SUPPORT CENTER DISCORD

An incorrect example in the "Exploiting HTTP request smuggling" section on the Web Security Academy.

Nam | Last updated: Jul 17, 2023 04:37AM UTC

In one of the "Revealing front-end request rewriting" examples, the Content-Length is wrong. POST / HTTP/1.1 Host: vulnerable-website.com Content-Length: 130 Transfer-Encoding: chunked 0 POST /login HTTP/1.1 Host: vulnerable-website.com Content-Type: application/x-www-form-urlencoded Content-Length: 100 email=POST /login HTTP/1.1 Host: vulnerable-website.com ... In the above example, the first "Content-Length" is 130 while it should be 135. This is because the first request's body are supposed to be: 0 POST /login HTTP/1.1 Host: vulnerable-website.com Content-Type: application/x-www-form-urlencoded Content-Length: 100 email= The above request body has a length of 135 bytes. Therefore, "Content-Length: 135" I hope you can fix the incorrect example so learners won't get confused. Besides that, I really love the content on Web Security Academy. Thanks a lot!

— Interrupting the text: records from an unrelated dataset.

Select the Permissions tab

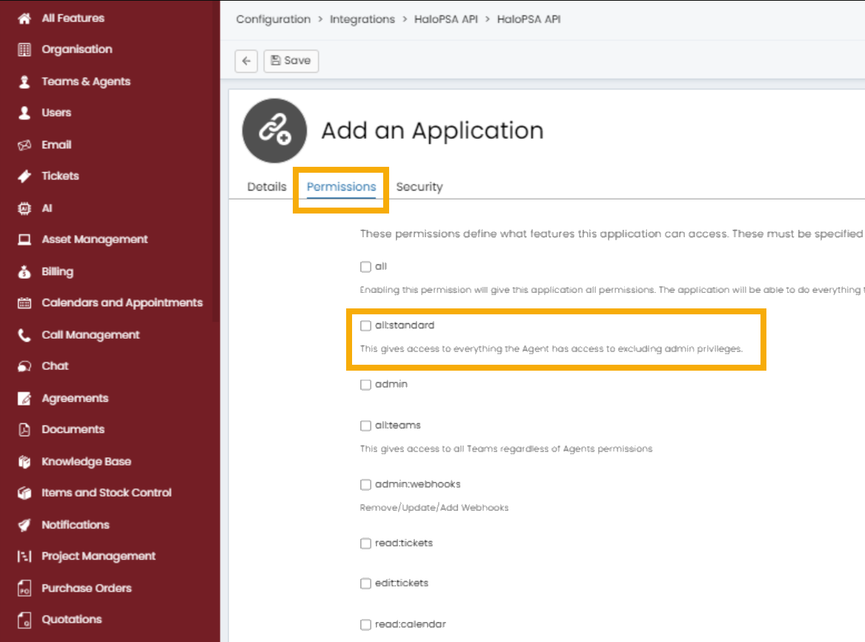pos(341,187)
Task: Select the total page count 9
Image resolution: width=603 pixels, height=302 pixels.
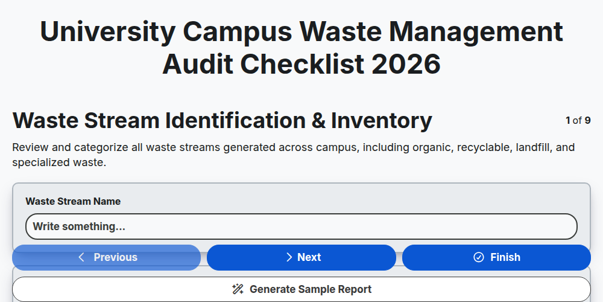Action: coord(587,121)
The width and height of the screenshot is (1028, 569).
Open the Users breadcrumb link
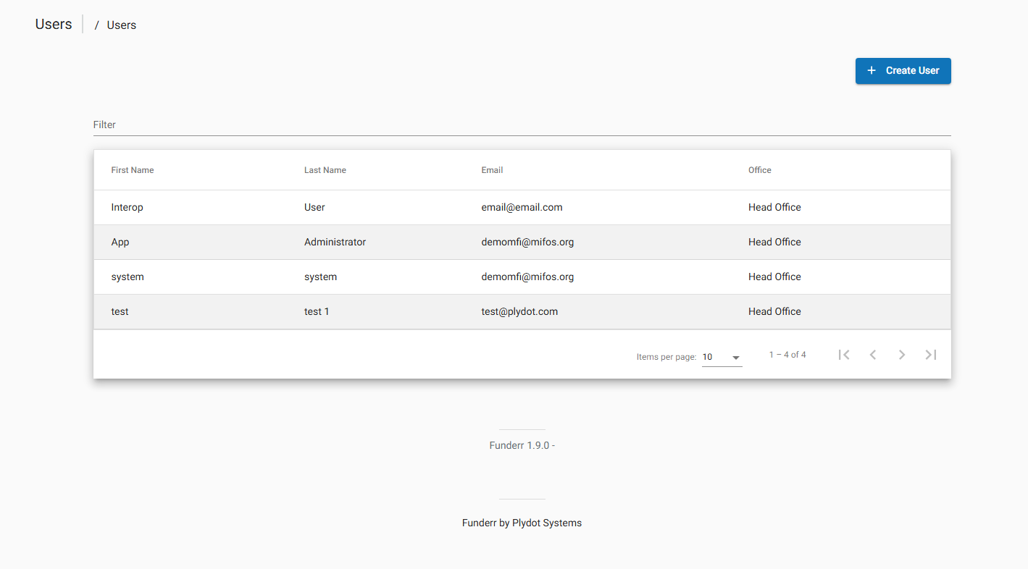(x=121, y=25)
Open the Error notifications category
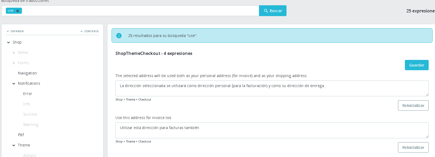Screen dimensions: 435x157 click(27, 94)
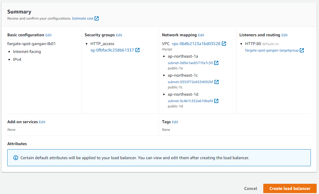Click external link icon beside Estimate cost
Viewport: 319px width, 194px height.
click(x=97, y=18)
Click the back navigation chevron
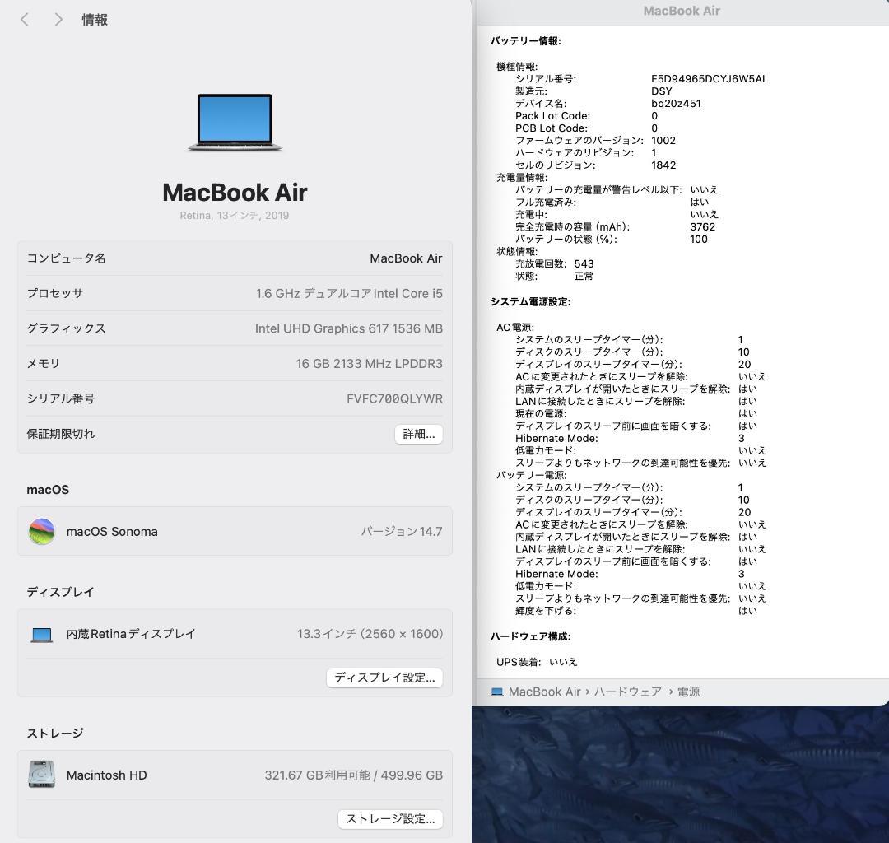 point(24,19)
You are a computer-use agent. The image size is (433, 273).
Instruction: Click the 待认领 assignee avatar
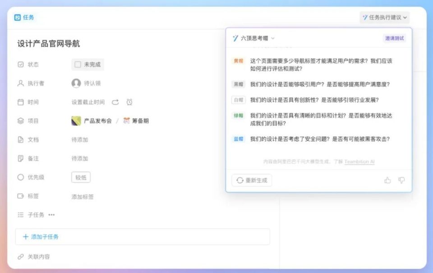coord(76,83)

Ben, PortSwigger Agent | Last updated: Jul 18, 2023 12:33PM UTC

Hi, Just to confirm, the smuggled request is the text that is shown in orange in the page that you have mentioned. This has a Content-Length of 130.

Nam | Last updated: Jul 19, 2023 03:18AM UTC

Hi Ben, I agree with you that the smuggled request is the text in orange (which hash Content-Length of 130). However, the "Content-Length" in the example must also include "0\r\n\r\n" which precedes the smuggled request. In that case, it has 135=130+5 as Content-Length. Please refer to my tweet for details https://twitter.com/ApinLusen/status/1681502303331979264. Hope everything is clear to you.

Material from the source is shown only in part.